■ TO BE DONE
Write the lines below as a JSON list of strings, one string per line, with blank lines left out.

#### THE RECORDS

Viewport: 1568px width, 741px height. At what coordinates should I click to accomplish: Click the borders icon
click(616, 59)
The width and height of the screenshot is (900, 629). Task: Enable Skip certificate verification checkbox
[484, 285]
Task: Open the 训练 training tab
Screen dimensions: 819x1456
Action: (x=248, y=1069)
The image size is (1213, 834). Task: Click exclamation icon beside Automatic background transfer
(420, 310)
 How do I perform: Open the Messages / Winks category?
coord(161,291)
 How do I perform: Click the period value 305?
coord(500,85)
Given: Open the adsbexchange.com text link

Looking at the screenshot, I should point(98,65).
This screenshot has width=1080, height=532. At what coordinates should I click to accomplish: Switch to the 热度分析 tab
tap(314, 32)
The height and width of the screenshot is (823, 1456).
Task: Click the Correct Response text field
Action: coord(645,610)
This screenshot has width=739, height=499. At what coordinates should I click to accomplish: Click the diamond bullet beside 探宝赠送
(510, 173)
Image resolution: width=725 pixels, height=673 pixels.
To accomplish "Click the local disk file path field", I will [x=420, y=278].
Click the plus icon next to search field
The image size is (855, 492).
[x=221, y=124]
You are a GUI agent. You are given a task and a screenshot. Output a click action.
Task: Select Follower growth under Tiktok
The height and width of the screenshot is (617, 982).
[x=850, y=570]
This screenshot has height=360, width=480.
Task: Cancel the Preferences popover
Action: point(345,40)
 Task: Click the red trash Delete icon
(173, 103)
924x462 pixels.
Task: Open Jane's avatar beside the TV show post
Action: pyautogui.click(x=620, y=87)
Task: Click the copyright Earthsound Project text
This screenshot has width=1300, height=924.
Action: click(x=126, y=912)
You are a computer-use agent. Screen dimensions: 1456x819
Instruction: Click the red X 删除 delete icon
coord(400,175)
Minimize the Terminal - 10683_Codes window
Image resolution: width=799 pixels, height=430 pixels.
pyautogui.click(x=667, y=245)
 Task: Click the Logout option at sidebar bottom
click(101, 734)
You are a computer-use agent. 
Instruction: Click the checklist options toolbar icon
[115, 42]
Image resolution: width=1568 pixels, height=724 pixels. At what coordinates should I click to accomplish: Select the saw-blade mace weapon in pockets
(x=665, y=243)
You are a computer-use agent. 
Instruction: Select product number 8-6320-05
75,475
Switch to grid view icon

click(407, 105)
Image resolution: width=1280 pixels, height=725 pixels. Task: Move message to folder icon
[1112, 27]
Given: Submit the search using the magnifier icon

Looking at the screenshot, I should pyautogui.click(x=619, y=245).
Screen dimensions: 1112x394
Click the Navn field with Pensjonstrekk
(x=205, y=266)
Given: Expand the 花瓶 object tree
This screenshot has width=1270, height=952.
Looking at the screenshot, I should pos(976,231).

########

■ TASK RESULT
[
  "Viewport: 1568px width, 741px height. At what coordinates should I click to accomplish: Click the borders icon",
  "click(616, 59)",
  "The width and height of the screenshot is (900, 629). Task: Enable Skip certificate verification checkbox",
  "[484, 285]",
  "Task: Open the 训练 training tab",
  "Screen dimensions: 819x1456",
  "Action: (x=248, y=1069)",
  "The image size is (1213, 834). Task: Click exclamation icon beside Automatic background transfer",
  "(420, 310)",
  " How do I perform: Open the Messages / Winks category?",
  "coord(161,291)",
  " How do I perform: Click the period value 305?",
  "coord(500,85)",
  "Given: Open the adsbexchange.com text link",
  "Looking at the screenshot, I should point(98,65).",
  "This screenshot has width=1080, height=532. At what coordinates should I click to accomplish: Switch to the 热度分析 tab",
  "tap(314, 32)",
  "The height and width of the screenshot is (823, 1456).",
  "Task: Click the Correct Response text field",
  "Action: coord(645,610)",
  "This screenshot has width=739, height=499. At what coordinates should I click to accomplish: Click the diamond bullet beside 探宝赠送",
  "(510, 173)",
  "Image resolution: width=725 pixels, height=673 pixels.",
  "To accomplish \"Click the local disk file path field\", I will [x=420, y=278].",
  "Click the plus icon next to search field",
  "The image size is (855, 492).",
  "[x=221, y=124]",
  "You are a GUI agent. You are given a task and a screenshot. Output a click action.",
  "Task: Select Follower growth under Tiktok",
  "The height and width of the screenshot is (617, 982).",
  "[x=850, y=570]",
  "This screenshot has height=360, width=480.",
  "Task: Cancel the Preferences popover",
  "Action: point(345,40)",
  " Task: Click the red trash Delete icon",
  "(173, 103)",
  "924x462 pixels.",
  "Task: Open Jane's avatar beside the TV show post",
  "Action: pyautogui.click(x=620, y=87)",
  "Task: Click the copyright Earthsound Project text",
  "This screenshot has width=1300, height=924.",
  "Action: click(x=126, y=912)",
  "You are a computer-use agent. Screen dimensions: 1456x819",
  "Instruction: Click the red X 删除 delete icon",
  "coord(400,175)",
  "Minimize the Terminal - 10683_Codes window",
  "Image resolution: width=799 pixels, height=430 pixels.",
  "pyautogui.click(x=667, y=245)",
  " Task: Click the Logout option at sidebar bottom",
  "click(101, 734)",
  "You are a computer-use agent. ",
  "Instruction: Click the checklist options toolbar icon",
  "[115, 42]",
  "Image resolution: width=1568 pixels, height=724 pixels. At what coordinates should I click to accomplish: Select the saw-blade mace weapon in pockets",
  "(x=665, y=243)",
  "You are a computer-use agent. ",
  "Instruction: Select product number 8-6320-05",
  "75,475",
  "Switch to grid view icon",
  "click(407, 105)",
  "Image resolution: width=1280 pixels, height=725 pixels. Task: Move message to folder icon",
  "[1112, 27]",
  "Given: Submit the search using the magnifier icon",
  "Looking at the screenshot, I should pyautogui.click(x=619, y=245).",
  "Screen dimensions: 1112x394",
  "Click the Navn field with Pensjonstrekk",
  "(x=205, y=266)",
  "Given: Expand the 花瓶 object tree",
  "This screenshot has width=1270, height=952.",
  "Looking at the screenshot, I should pos(976,231)."
]